# Analysis of Reversion Activity by Anti-Vandalism Bots
**Krishna Chaitanya Velaga, Data Scientist III, Wikimedia Foundation**

**Last updated on 31 July 2023**

[TASK: T341857](https://phabricator.wikimedia.org/T341857)

# Contents

1. [Overview](#Overview)
3. [Data Gathering (Bot Reverts)](#Data-Gathering-Bot-Reverts)
4. [Results (Bot Reverts)](#Results-Bot-Reverts)
3. [Data Gathering (Reverted Bot Reverts)](#Data-Gathering-Reverted-Bot-Reverts)
4. [Results (Reverted Bot Reverts)](#Results-Reverted-Bot-Reverts)

# Overview
The goal of the following analysis was to understand the activity of various automated anti-[vandalism](https://en.wikipedia.org/wiki/Wikipedia:Vandalism) bots. Primarily, how much of the anti-vandalism burden is taken on by the bots in the respective communities? The findings will eventually inform the decisions to be taken during the development of [Automoderator](https://www.mediawiki.org/wiki/Moderator_Tools/Automoderator), including but not limited to the development of a measurement plan and setting baselines.
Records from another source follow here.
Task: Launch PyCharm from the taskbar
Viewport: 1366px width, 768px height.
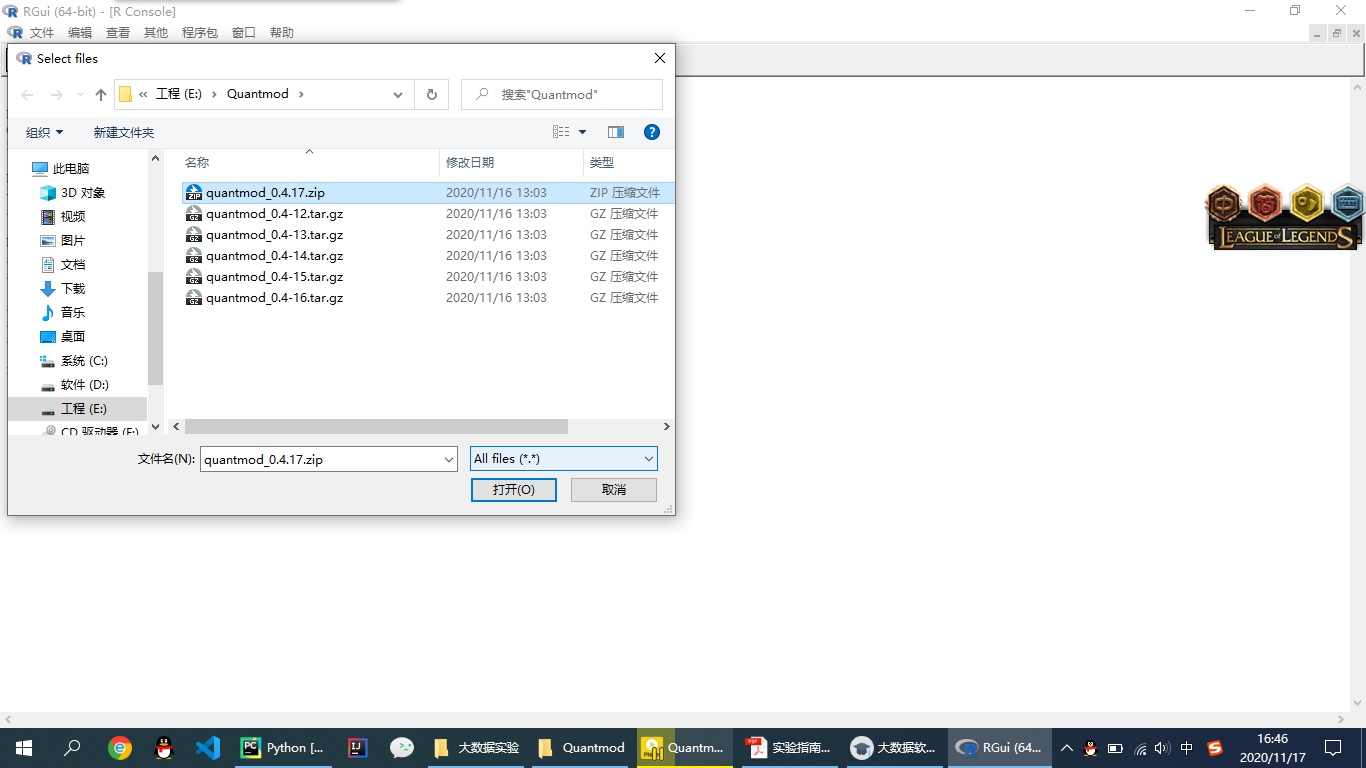Action: coord(283,747)
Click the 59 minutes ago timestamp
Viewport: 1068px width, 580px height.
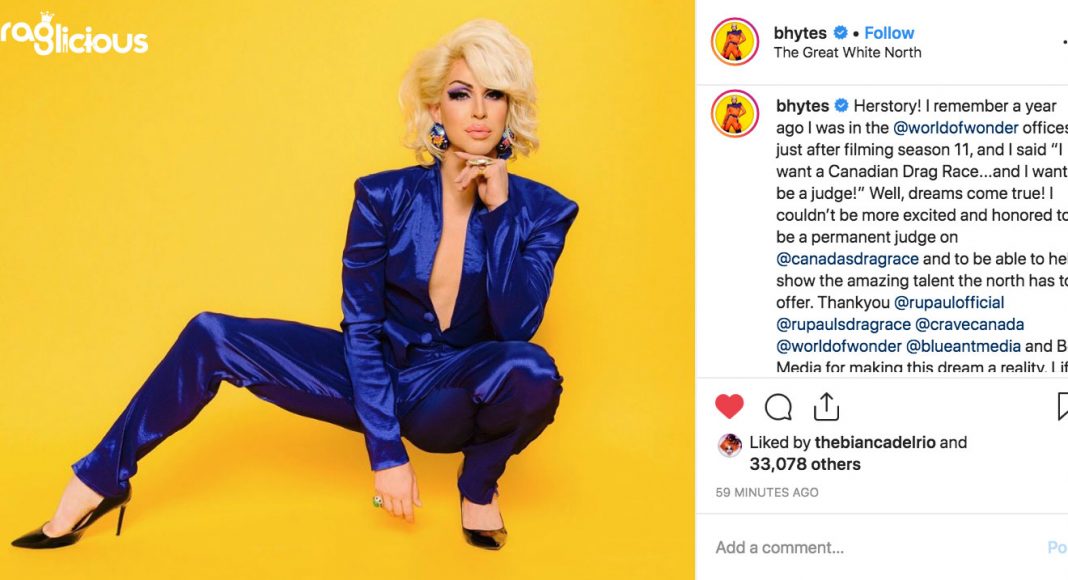click(x=767, y=492)
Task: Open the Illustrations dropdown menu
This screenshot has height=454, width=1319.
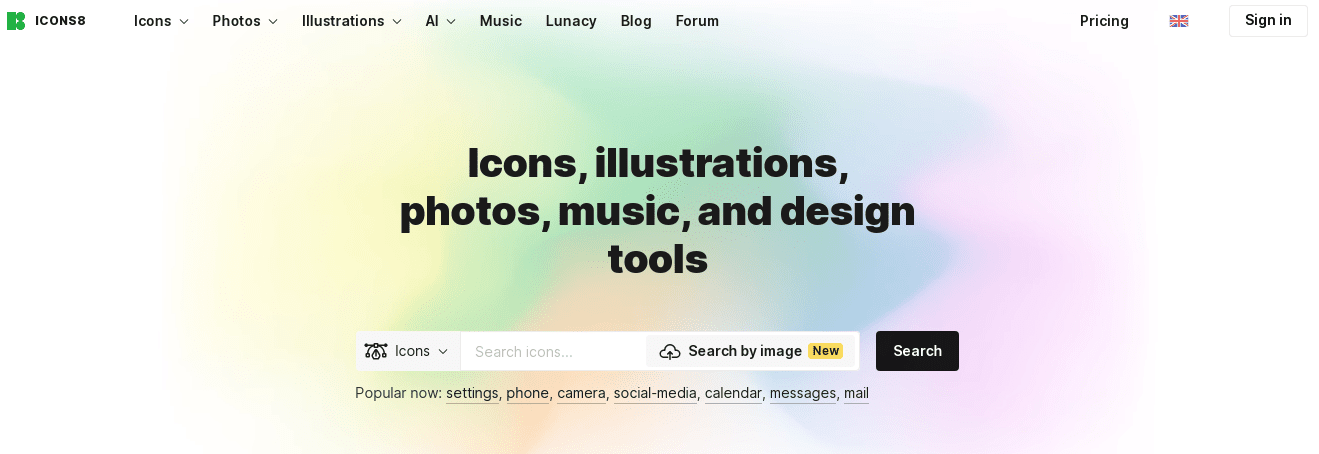Action: tap(352, 21)
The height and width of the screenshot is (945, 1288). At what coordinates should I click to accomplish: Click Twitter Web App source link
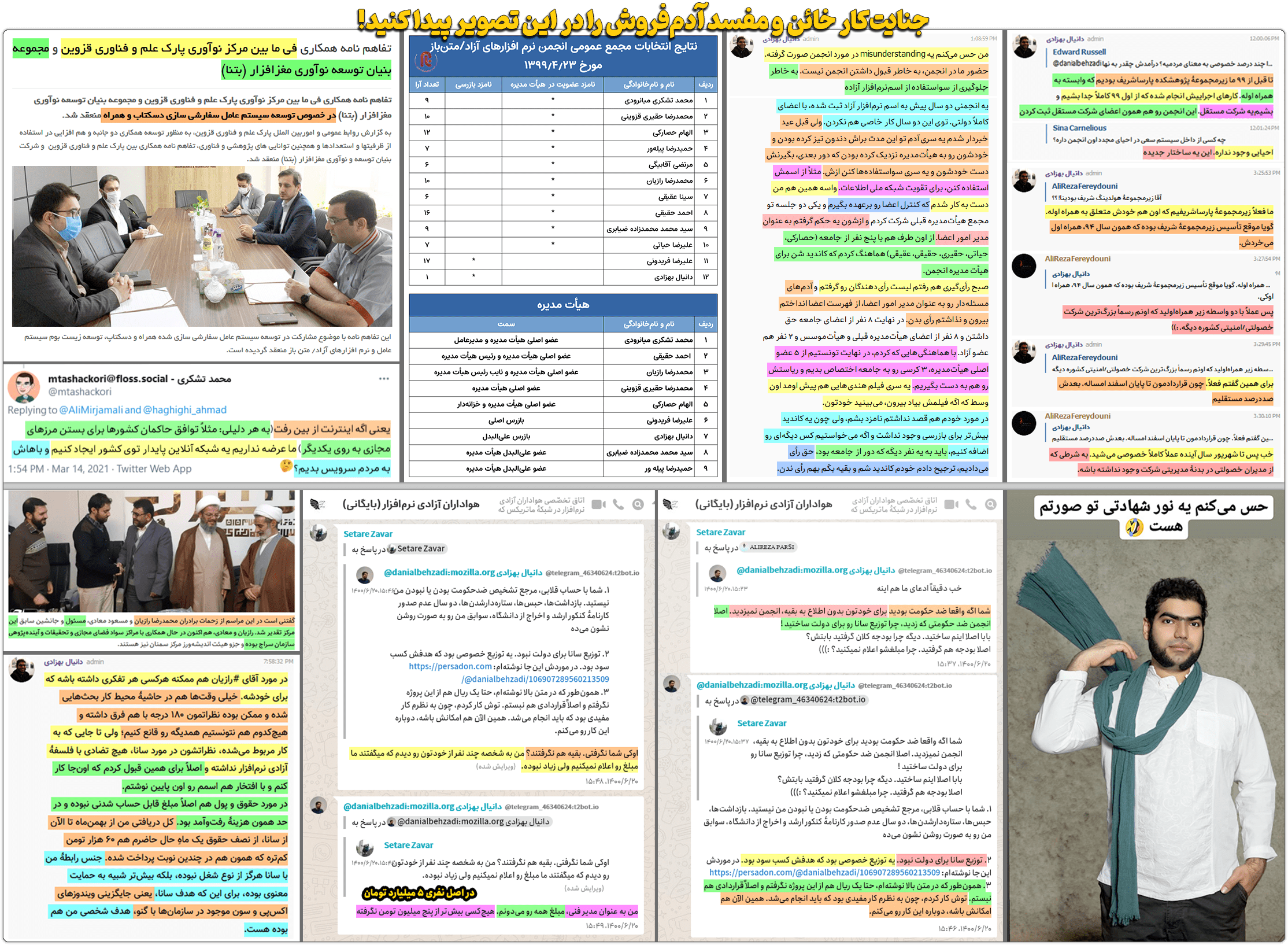154,469
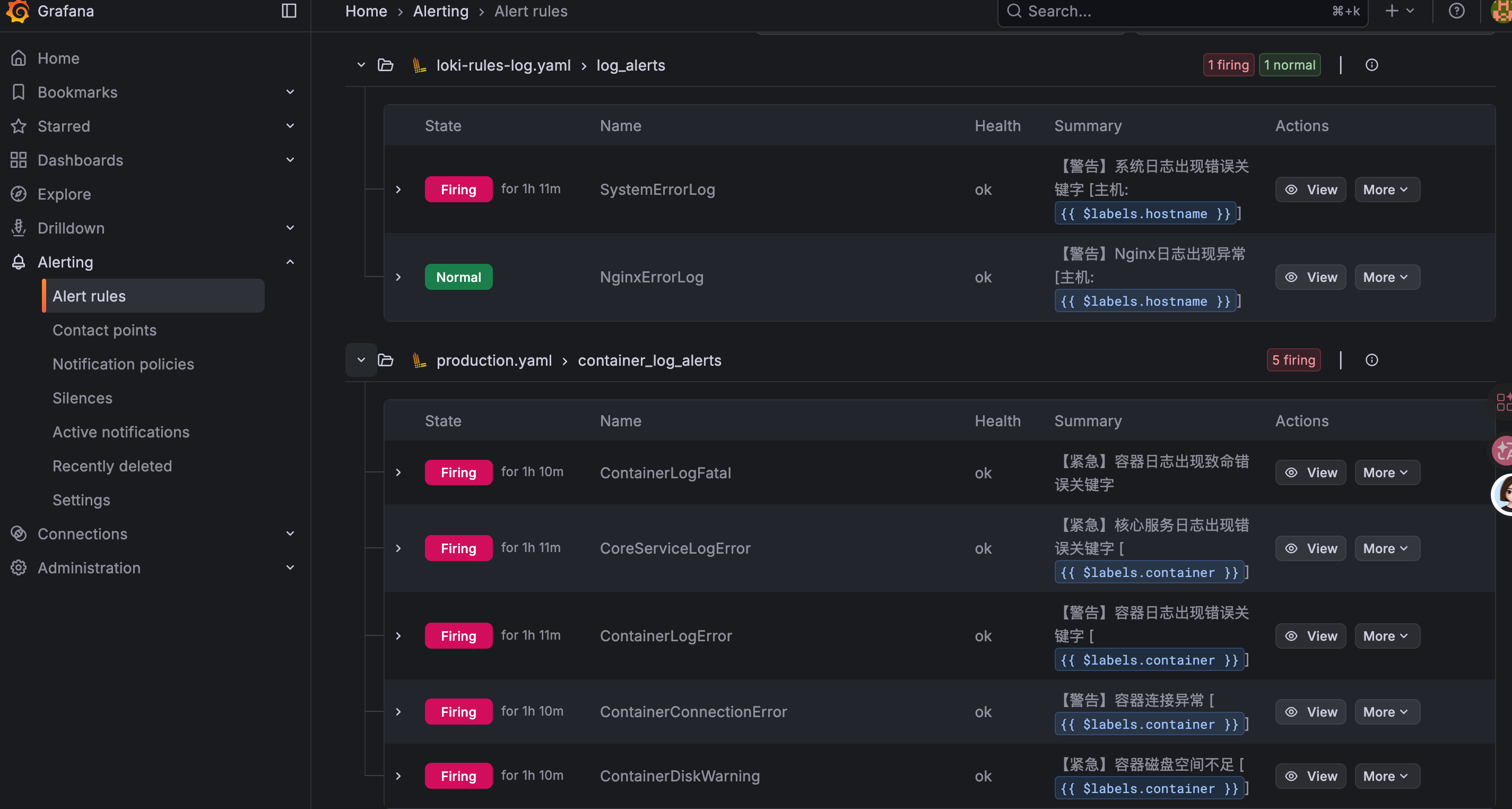The height and width of the screenshot is (809, 1512).
Task: Click the Explore compass icon in sidebar
Action: (x=19, y=194)
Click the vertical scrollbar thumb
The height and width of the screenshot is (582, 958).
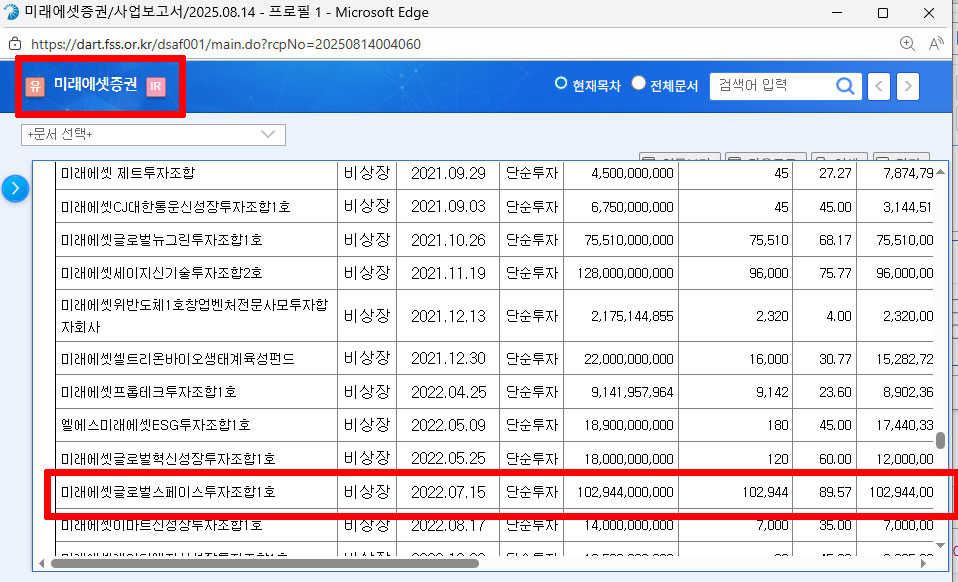pyautogui.click(x=938, y=440)
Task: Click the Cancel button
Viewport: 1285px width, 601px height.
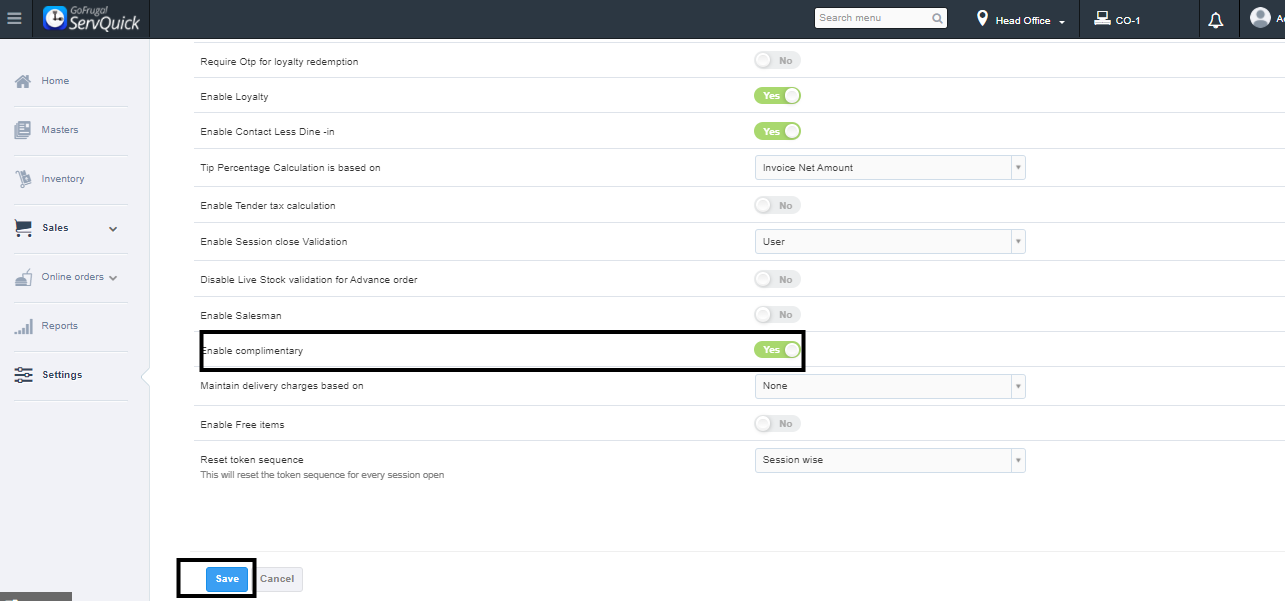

The [MediaWiki history dataset](https://wikitech.wikimedia.org/wiki/Analytics/Data_Lake/Edits/MediaWiki_history) has been used for the analysis, for a time period of three years (July 2020 to June 2023).

**Questions Answered**

<u>Primary</u>

For the given list of anti-vandal bots, and their respective wikis (along with user segmentation wherever possible):
- How many reverts happen per day, where the time between the edit and its revert is less than 24 hrs?
- How many bot reverts happen per day (as they tend to happen quickly)? 
    - How does this compare to the reverts taking place within 24 hrs of an edit?
    
<u>Secondary</u>

- What percentage of the reverts made by the anti-vandal bots are reverted back? (not to be confused as FPR)
- What percentage of the reverted bot reverts are reverted back by the same user/IP whose edit had been initially reverted?

**Considerations**

*(based on the inputs shared by [Sam Walton](https://phabricator.wikimedia.org/p/Samwalton9/), Product Manager for Automoderator)*

Given that the analysis will be used to inform the decisions for Automoderator development, the following considerations were taken into account:
- As bot edits take place quickly, only anti-vandalism activity by tracking new edits has been considered i.e. within 24 hrs of an edit taking place. 
    - Reverts taking place much later (say a month) are likely taking place through a different process than monitoring the recent changes.
- Only edits made to the [content namespaces](https://en.wikipedia.org/wiki/Wikipedia:Namespace) were considered.
- New page creations were excluded as Automoderator is not expected to monitor new page creations.

# Data-Gathering-Bot-Reverts

## imports

In [56]:
import wmfdata as wmf
import pandas as pd
import numpy as np

pd.options.display.max_columns = None

import seaborn as sns
import matplotlib.pyplot as plt

import warnings

## spark_session

In [2]:
spark_session = wmf.spark.get_active_session()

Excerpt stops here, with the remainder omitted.